Por tanto es comprensible el hombre como criatura sin ser llamado a la gracia (hipótesis de la naturaleza pura). La creación y la encarnación son dos gratuidades diferentes; por la primera Dios trino se da como principio único que crea el ser del hombre; por la segunda Dios trino se da en su intimidad intratrinitaria.

El hombre aún sin saberlo va buscando la plenitud que solo la visión de Dios le puede conferir. Es el deseo natural de la visión del que habla sto. Tomas.

Es pues posible una felicidad natural en el hombre: buscar la verdad y el bien participados y conocer a Dios mediante las criaturas y amarle como Creador. Todo ello produce un perfeccionamiento progresivo respecto al punto de partida. No seria un fin plenamente ultimo pero permitiría al hombre un perfeccionamiento continuo, que le corresponde como criatura.

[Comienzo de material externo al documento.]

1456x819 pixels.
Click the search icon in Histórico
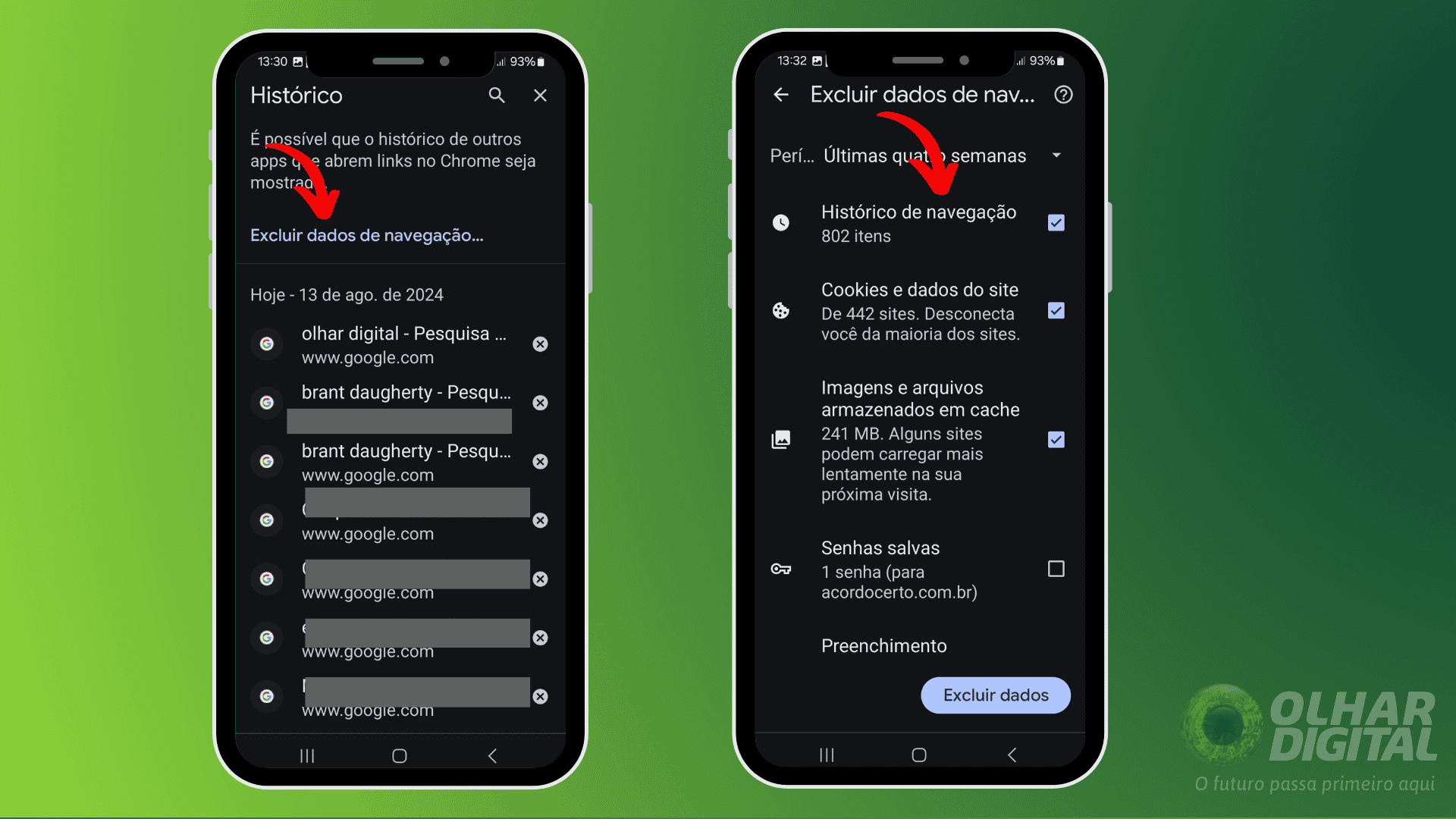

Si el primer hombre fue creado en gracia (Concilio de Trento) habría que decir que ya poseyó como anticipo el don del espíritu, el cual le introducía en la filiación del Hijo que habría de encarnarse. Con esto se puede defender la tesis que habría habido encarnación aun en la hipótesis que el hombre no hubiera pecado, pues toda gracia que posea el hombre es gracia crística, es gracia que se debe al hecho de las misiones del Hijo y del Espíritu.

Lo que el pecado motivo fue que la encarnación fuera al mismo tiempo redentora, tal como de hecho se realizo.

LA LEY ANTIGUA

Una vez que apareció el pecado en el mundo, Dios intervino en la historia de Abraham llamándolo para la formación de un pueblo elegido que habría de preparar la llegada de Cristo.

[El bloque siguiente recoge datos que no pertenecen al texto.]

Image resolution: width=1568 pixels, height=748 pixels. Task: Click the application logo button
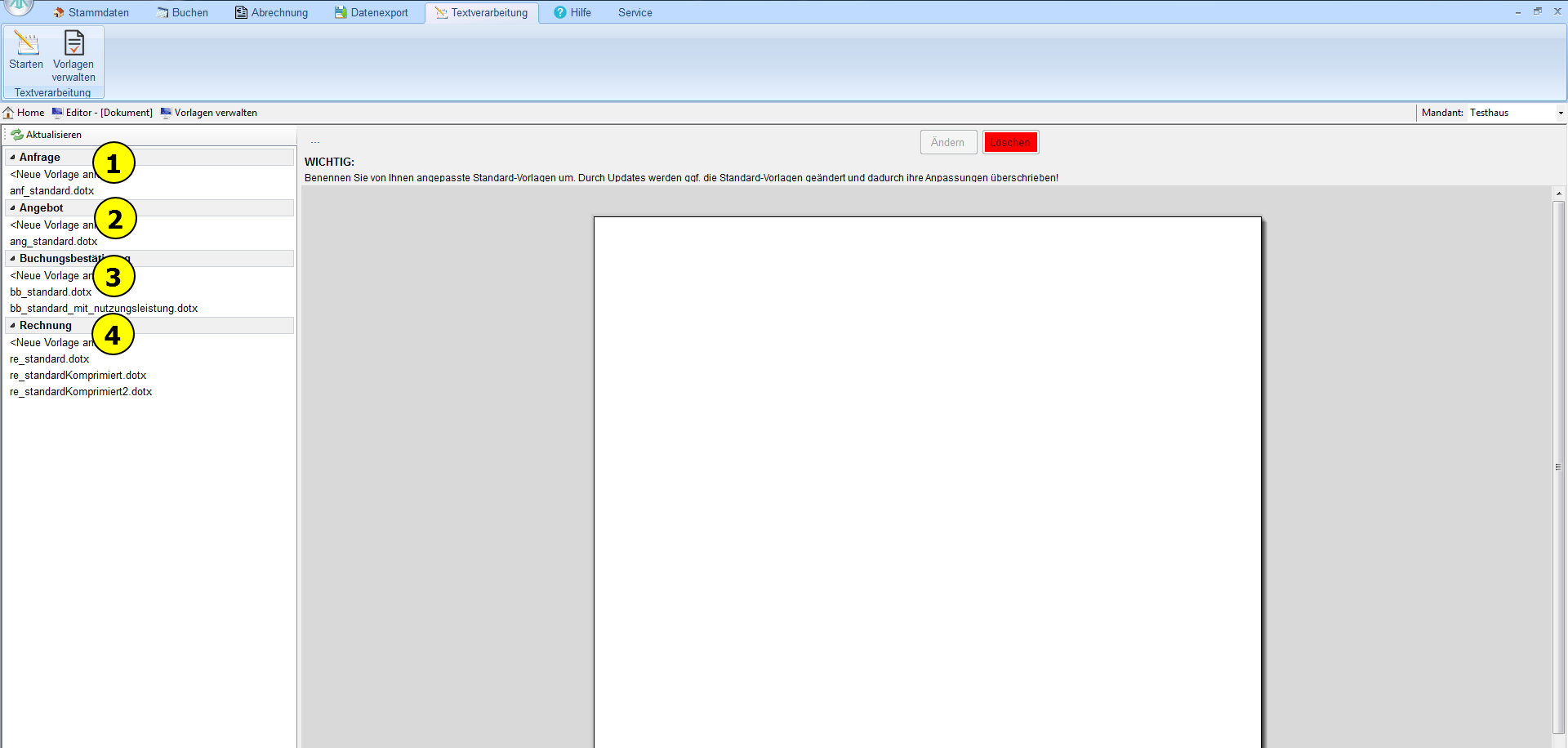pos(20,7)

La ley en el marco de la Alianza

La ley que el pueblo judío recibió de manos de Dios por medio de Moisés, el decálogo, solo se entiende en el marco de la alianza con el mismo Dios. Dios saca al pueblo de Israel de Egipto, y en el desierto establece la alianza con el.

Al decálogo no llego el pueblo de Israel por medio de una reflexión filosófica, sino que fue fruto de un don de Dios, que lo entrega a su pueblo para que viva el espíritu de la alianza. Es este el que ha de guiar al cumplimiento del decálogo. En el mundo hebreo, el sentimiento de haber sido elegido es anterior al afán de cumplimiento.

El decálogo ha llegado a nosotros en dos recensiones (Ex 20, 2-17; Dt 5, 6-21) que, en su forma actual según Van Imsschoot provienen de un decálogo primitivo en el que estaban formulados todos los mandamientos en frases cortas del tipo imperativo. En esta forma abreviada puede atribuirse el decálogo al fundador de la religión y de la legislación de Israel: Moisés.

Se trata de normas fundamentales de toda sociedad humana. El Catecismo de la Iglesia precisa que los preceptos del decálogo establecen los fundamentos de la vocación del hombre, formado a imagen de Dios (CEC 1962). Ponen de relieve los deberes esenciales e indirectamente, los derechos fundamentales inherentes a la naturaleza de la persona humana. El decálogo contiene una expresión privilegiada de la ley natural (CEC 2070).

Las leyes judiciales se encuentran en el Código de la Alianza (EX 20-23) y en el Deuteronomio. La regulación sobre el culto en Ex 14, 14-36 y sobre la pureza legal e4n Lv 11-16, y en el código de la Santidad (Lv 17-25).

Las normas morales del decálogo y las leyes de culto y pureza legal, constituyen un todo (la Torah) que para el judío posee un alcance ético-religioso. La fe en Yahvé como Dios único, que tiene con Israel una vocación singular (concebida como alianza), es el marco en el que se inserta el ethos del pueblo elegido: todas las prescripciones éticas se consideran como procedentes de Dios y su cumplimiento forma parte de la alianza.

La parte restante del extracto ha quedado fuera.